Уимс жил надеждой на скорое обогащение, свято верил, что американцы рано или поздно хорошо оплатят его неустанные труды на ниве их просвещения и здравоохранения — разве не раскупали они, «как горячие пирожки», его очередной трактат — о вреде алкоголизма, который он обычно продавал в тавернах, предварительно лично показав с подходящего возвышения, до какого скотского состояния доводят человека горячительные напитки?
Помимо собственной торговли, Уимс был агентом филадельфийского издательства Кэри и Вейна. В 1799 году его осенила идея — сделать популярную книжку о Вашингтоне, ибо поторопился он написать издателям: люди «не задумаются отдать четвертак за то, что удовлетворит их ненасытное любопытство. Пусть они получат полноценный товар за свои деньги». Уимс никогда не встречался с Вашингтоном, его контакты с великим американцем ограничились получением в 1799 году вежливого письма от бывшего президента, подтверждавшего, что до Вашингтона дошло очередное произведение плодовитого автора под названием «Филантроп, или На двадцать пять центов политического любовного зелья». Брошюрка посвящалась Вашингтону.
В июне 1799 года Уимс восторженно сообщает издателям, что далеко продвинулся в работе: «Я почти завершил рукопись, которая названа или пусть будет названа «Добродетели Вашингтона», книга искусно написана, полна живых анекдотов и, по моему скромному разумению, прекрасно соответствует вкусам Народа Американского (каковой автором был поименован по-латыни. — Н. #.). Как насчет того, чтобы напечатать его под моим именем, а на титуле изобразить самого героя с надписью что-нибудь в таком духе: «Джордж Вашингтон, Ангел-хранитель страны», присовокупив: «Иди своим путем, старый Джордж, умри, когда ты пожелаешь, мы больше не увидим никого подобного тебе»?»
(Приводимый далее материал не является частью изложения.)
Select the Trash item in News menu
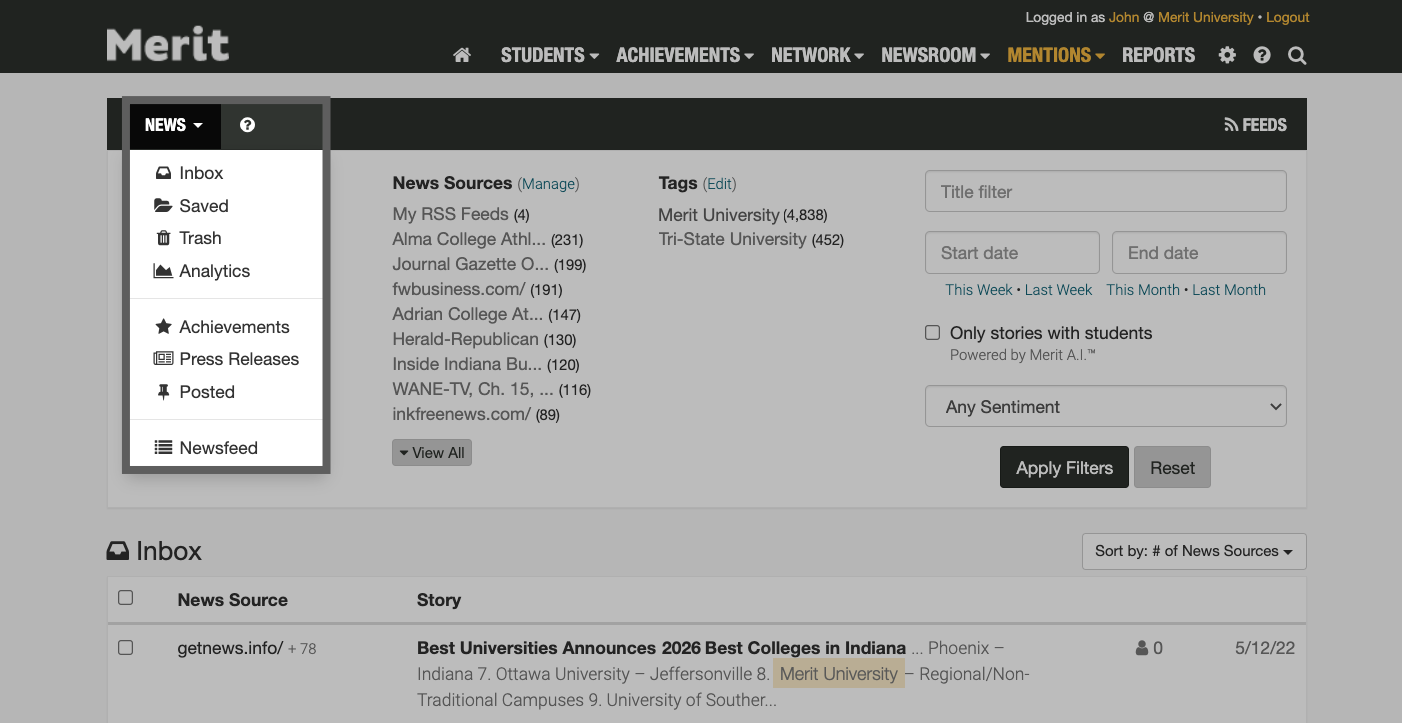 tap(200, 238)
Не прошло и полугода, как произошло прискорбное событие — смерть Вашингтона в декабре 1799 года. Она открыла предсказанный Уимсом рынок. Нужно было спешить издавать и продавать.
Письмо бойкого литератора Кэри и Вейну по случаю кончины Отца Страны удивительно деловое: «Вашингтон, как вы знаете, ушел! Миллионам людей не терпится прочитать что-нибудь о нем. Я почти закончил приготовление чтива. Шесть месяцев тому назад я начал собирать анекдоты о нем, я жил этой работой. Вот мой план! Я рассказываю о его жизни достаточно подробно — иду с ним от рождения через французскую, индейскую, английскую и революционные войны, довожу его до кресла президента и трона в сердцах 5 миллионов людей. Я затем показываю, что неслыханному возвышению он обязан своим Великим Добродетелям: 1. Он был богопослушен и чтил религиозные принципы. 2. Его патриотизму. 3. Его великодушию. 4. Его трудолюбию. 5. Его выдержке и трезвости. 6. Его справедливости и т. д. и т. п. Все это будет примером, достойным подражания для нашей молодежи… Полагаю, что мы сможем быстро распродать книжицу за 25 или 37 центов, а она не обойдется нам дороже десяти центов».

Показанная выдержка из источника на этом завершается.